Les programmes actuels de français des troncs communs, décriés et mis à l’index par le dénommé Abdellah Dekhissi, porte parole et membre de l’équipe chargée de préparer de nouveaux programmes, sont loin de porter en eux les qualificatifs largement dévalorisants qu’il leur colle. En effet, il dépeint les nouveaux programmes à la préparation desquels il a participé et dont j’ai montré les faiblesses et les torts dans trois articles à caractère critique* comme une rupture totale avec des ‘’années d’aberration et d’arbitraire’’**. Je lui souffle à l’oreille, à lui et à son équipe qui ont réduit l’apprentissage de la langue française à la lecture de simples textes isolés, tronqués, mutilés et sans âme, que les meilleurs moments que j’ai passés en ma qualité de professeur de français, quand j’étais encore en exercice, ils avaient été avec les troncs communs et les deuxièmes années du cycle qualifiant pour la qualité et la profondeur des contenus de leurs programmes et pour l’enchaînement de ses apprentissages. Pour mémoire et afin d’associer et d’impliquer à notre discussion les lecteurs intéressés par les apprentissages qu’offre l’école publique à nos enfants, je me permets de reprendre les contenus des quatre modules des l’année scolaire des troncs communs de la classe de français.

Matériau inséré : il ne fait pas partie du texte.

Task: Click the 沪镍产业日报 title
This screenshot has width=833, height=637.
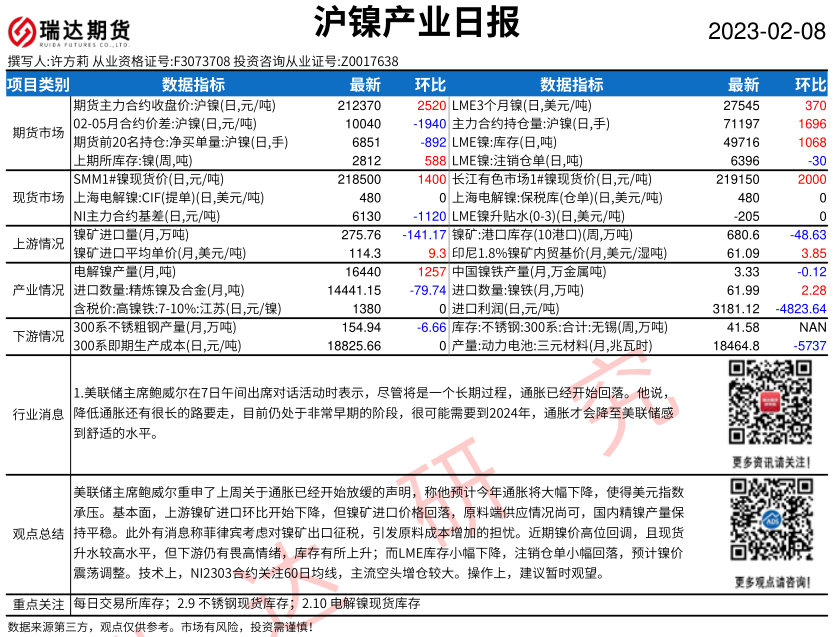Action: (x=416, y=23)
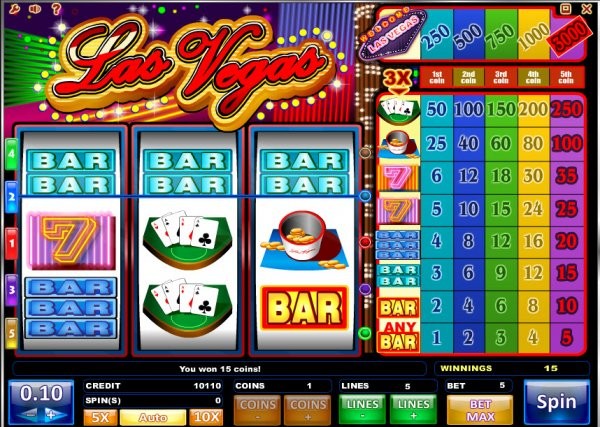The image size is (600, 427).
Task: Open the wrench settings icon
Action: click(14, 8)
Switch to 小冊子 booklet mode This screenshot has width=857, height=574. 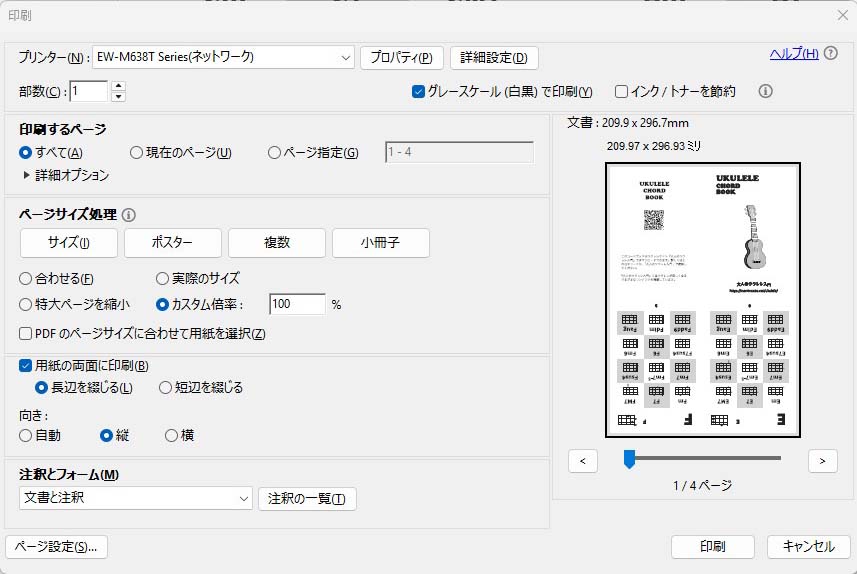click(x=381, y=243)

-Module 1 : Les types de textes
-Module 2 : Une nouvelle réaliste : la Ficelle ou Aux Champs de Gustave Flaubert
-Module 3 : Une nouvelle fantastique de Théophile Gautier
Module 4 : La comédie : le Bourgois gentilhomme de Molière.
1- Les types de textes, bien abordés, donnent aux professeurs la possibilité de faire prendre connaissance à leurs apprenants des formes fondamentales d’écriture dont ils devront connaître la structure et les outils nécessaires qui les gouvernent et qui permettent de distinguer sans équivoque les uns des autres. En ma qualité d’ancien professeur de français, j’ai remarqué que certains de mes collègues, par paresse, par manque d’information ou par insuffisance de formation, se contentaient de remettre à leurs élèves un tableau récapitulatif dans lequel figurent les types de textes avec leurs définitions ou explications. Je crois que les professeurs de français ont suffisamment de temps (un module) pour aller plus en profondeur afin de permettre à leurs élèves de prendre connaissance des types de textes d’abord et d’en produire par la suite. Le type argumentatif, à titre d’exemple, qui est l’objet de la production écrite de l’examen régional, et qui est sans doute le roi de tous les types, se doit de lui être consacrée une part plus importante.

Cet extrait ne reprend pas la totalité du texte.